Before too much longer, there would be people camping out in the office’s lobby, glaring at Wise’s cool, snippy receptionist, people who would cut off one or more limbs for a piece of David Wise’s time, even a few minutes. Not even forty, and Wise was out there in the big marketplace of dreams with the Goldwyns and the Zanucks, putting dreams into the darkened theaters where the people could see them, fall into and become those dreams for a little while. Somebody like that could make dreams come true as well, the dreams of those who hungered to become real, to become those deep luminous faces, magnified in the dark. And for those who wanted to stay in the shadows, where the dreams were bolted together, out of light and word and desperate wish, the murmur of the watching dreamers, the faces on the screen whispering their desire to be real forever, world without end . . . for the dream-workers, the directors and writers and all the other bearers of these secrets, there was David Wise’s money, that made all things possible. Money that he had scrabbled together out of his dead father’s string of fleapits, jerkwater theaters with screens that were hardly more than tacked-up old bed sheets, broken-down seats that leaked scratchy horsehair and a lingering smell of urine – movie-houses that had staggered so close to the edge of bankruptcy that the only way to get something to show was for the twenty-year-old heir to make the movies himself, sticking a broken-down silents cowboy behind a rented camera and playing penny-stakes rummy all night at the developer’s lab to get reel-ends of undeveloped film to shoot with. Anything that moved, anything that people would watch, went up on the screens.

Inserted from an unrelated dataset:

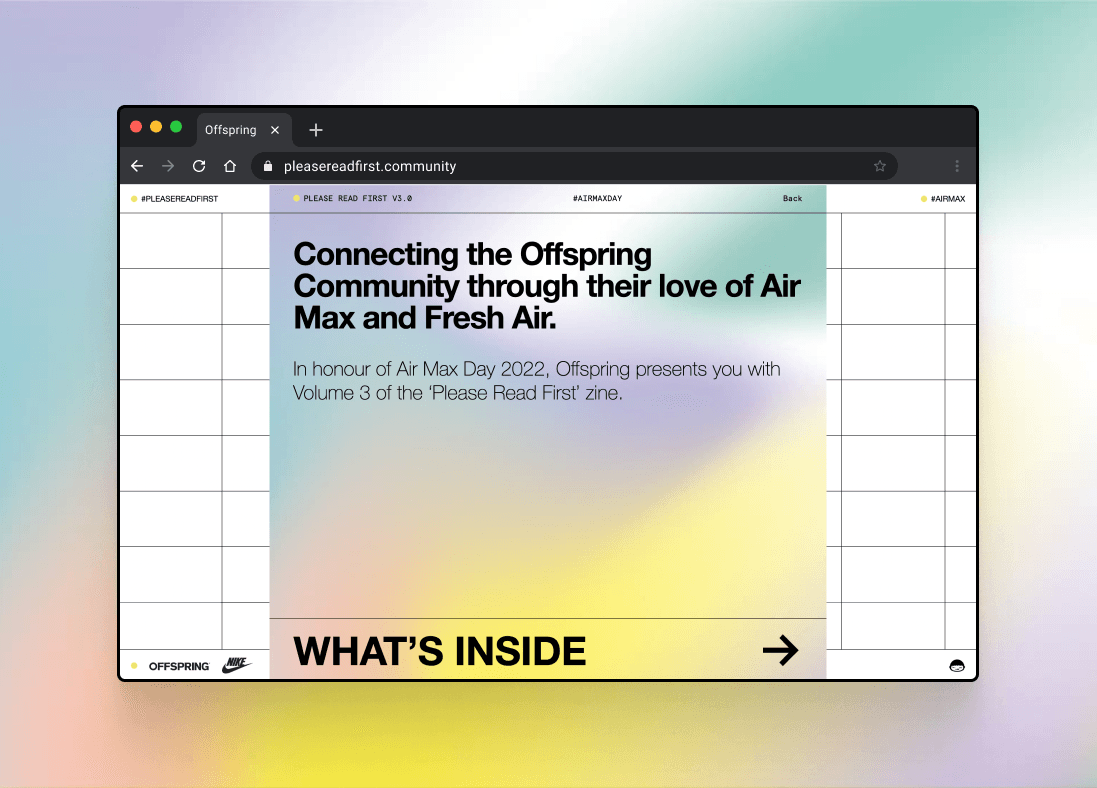This screenshot has width=1097, height=788.
Task: Toggle the bookmark star for this page
Action: click(x=880, y=166)
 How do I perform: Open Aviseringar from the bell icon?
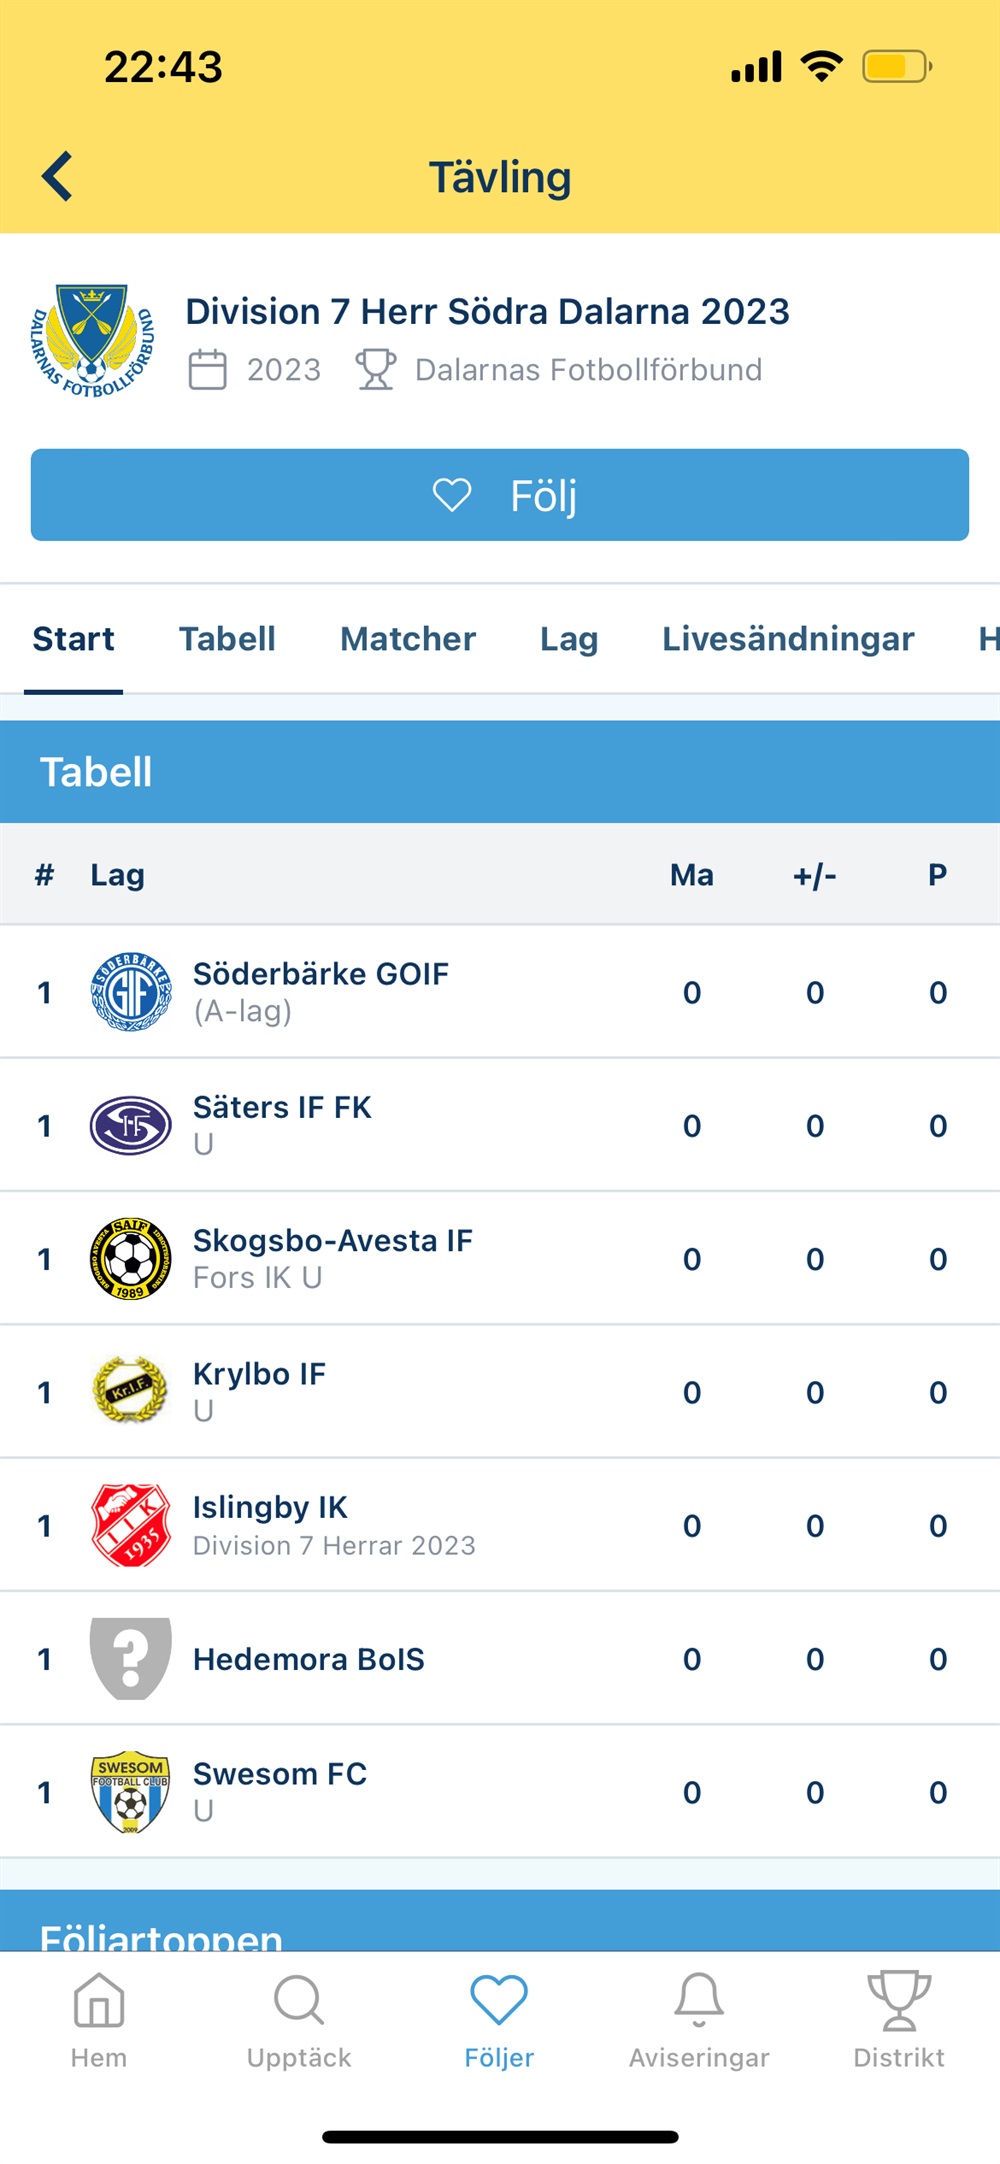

Wilson knew the rest of the story; he had known it even before he come here to work for the man. When the money started coming in, David Wise had gone on hustling and pyramiding and betting everything. More than once, he had put up ownership of all the theaters, clean ones now, palaces with chandeliers in the ladies’ rooms, all against the first weeks’ receipts on films with real actors with real names in them. Those bets had finally paid off in a studio lot scraped out of twenty acres of Southern California orange groves, with a front entrance modeled after the
Arc de Triomphe
, a uniformed guard at the barrier gate and the name WISE in spot-lit above.